Book Description
Reels for 1973- include Time index, 1973-
Author : Briton Hadden
Publisher :
Page : 890 pages
File Size : 46,2 MB
Release : 1924
Category : Current events
ISBN :
Reels for 1973- include Time index, 1973-
Author :
Publisher :
Page : 758 pages
File Size : 48,29 MB
Release : 1924
Category :
ISBN :
Author :
Publisher :
Page : 800 pages
File Size : 14,38 MB
Release : 1924
Category :
ISBN :
Author :
Publisher :
Page : 756 pages
File Size : 29,31 MB
Release : 1924
Category : Bibliography
ISBN :
Author :
Publisher :
Page : 1024 pages
File Size : 28,86 MB
Release : 1902
Category : American essays
ISBN :
Author : John Middleton Murry
Publisher :
Page : 578 pages
File Size : 16,81 MB
Release : 1924
Category : English prose literature
ISBN :
Author :
Publisher :
Page : 888 pages
File Size : 48,19 MB
Release : 1924
Category : American literature
ISBN :
Author :
Publisher :
Page : 778 pages
File Size : 43,43 MB
Release : 1923
Category : Current events
ISBN :
Author :
Publisher :
Page : 902 pages
File Size : 32,2 MB
Release : 1924
Category :
ISBN :
Author : Michael Holroyd
Publisher : Macmillan + ORM
Page : 772 pages
File Size : 32,73 MB
Release : 2010-03-02
Category : Biography & Autobiography
ISBN : 1429939044
PLEASE NOTE: THIS EBOOK DOES NOT CONTAIN PHOTOS INCLUDED IN THE PRINT EDITION. Deemed "a prodigy among biographers" by The New York Times Book Review, Michael Holroyd transformed biography into an art. Now he turns his keen observation, humane insight, and epic scope on an ensemble cast, a remarkable dynasty that presided over the golden age of theater. Ellen Terry was an ethereal beauty, the child bride of a Pre-Raphaelite painter who made her the face of the age. George Bernard Shaw was so besotted by her gifts that he could not bear to meet her, lest the spell she cast from the stage be broken. Henry Irving was an ambitious, harsh-voiced merchant's clerk, but once he painted his face and spoke the lines of Shakespeare, his stammer fell away to reveal a magnetic presence. He would become one of the greatest actor-managers in the history of the theater. Together, Terry and Irving created a powerhouse of the arts in London's Lyceum Theatre, with Bram Stoker—who would go on to write Dracula—as manager.

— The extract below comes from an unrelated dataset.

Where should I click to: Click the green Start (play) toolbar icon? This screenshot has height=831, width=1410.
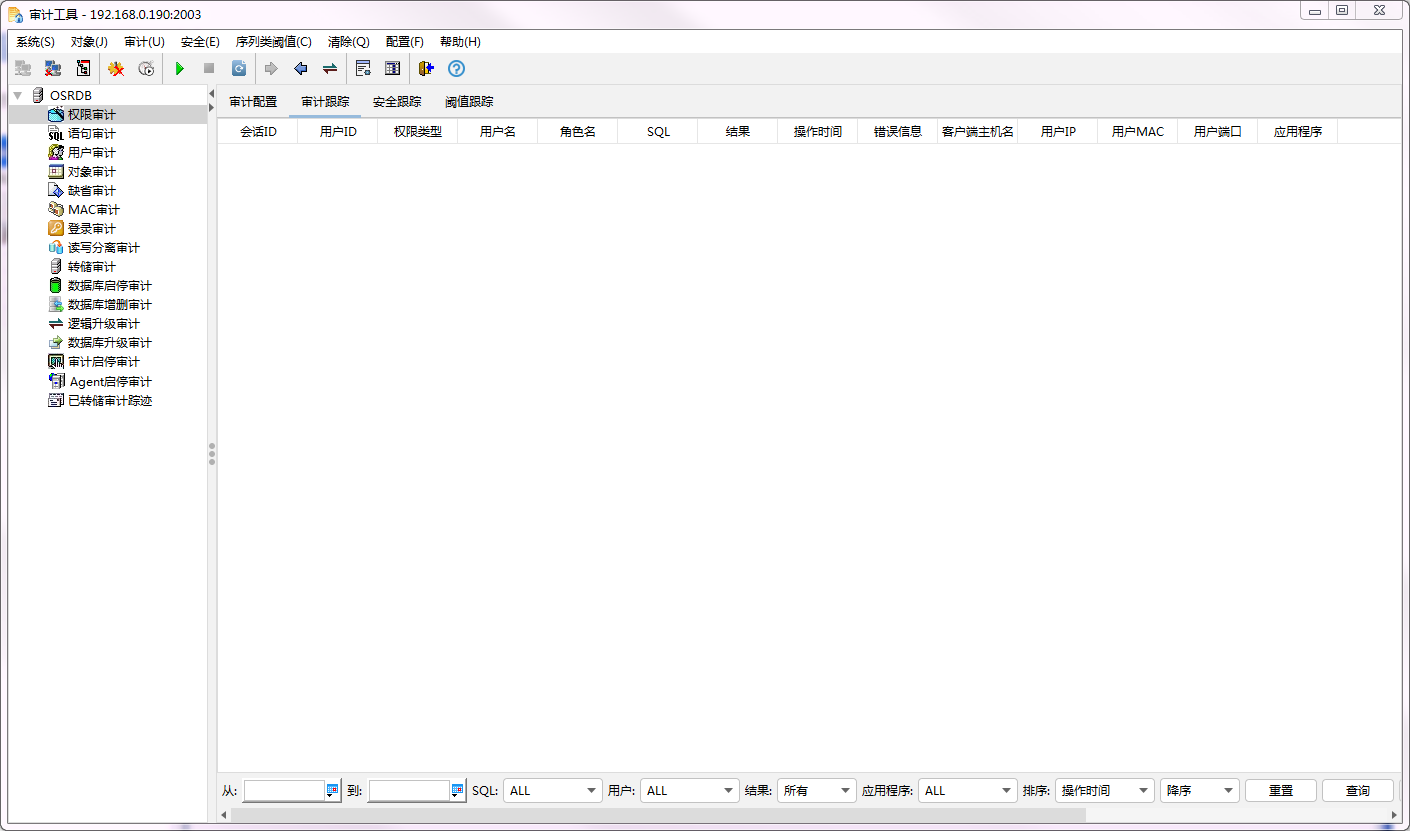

Celebrities whose scandalous private lives commanded global attention, they took America by stormin wildly popular national tours. Their all-consuming professional lives left little room for their brilliant but troubled children. Henry's boys followed their father into the theater but could not escape the shadow of his fame. Ellen's feminist daughter, Edy, founded an avant-garde theater and a largely lesbian community at her mother's country home. But it was Edy's son, the revolutionary theatrical designer Edward Gordon Craig, who possessed the most remarkable gifts and the most perplexing inability to realize them. A now forgotten modernist visionary, he collaborated with the Russian director Stanislavski on a production of Hamlet that forever changed the way theater was staged. Maddeningly self-absorbed, he inherited his mother's potent charm and fathered thirteen children by eight women, including a daughter with the dancer Isadora Duncan. An epic story spanning a century of cultural change, A Strange Eventful History finds space for the intimate moments of daily existence as well as the bewitching fantasies played out by its subjects. Bursting with charismatic life, it is an incisive portrait of two families who defied the strictures of their time. It will be swiftly recognized as a classic. Please note: This ebook edition does not contain photos and illustrations that appeared in the print edition.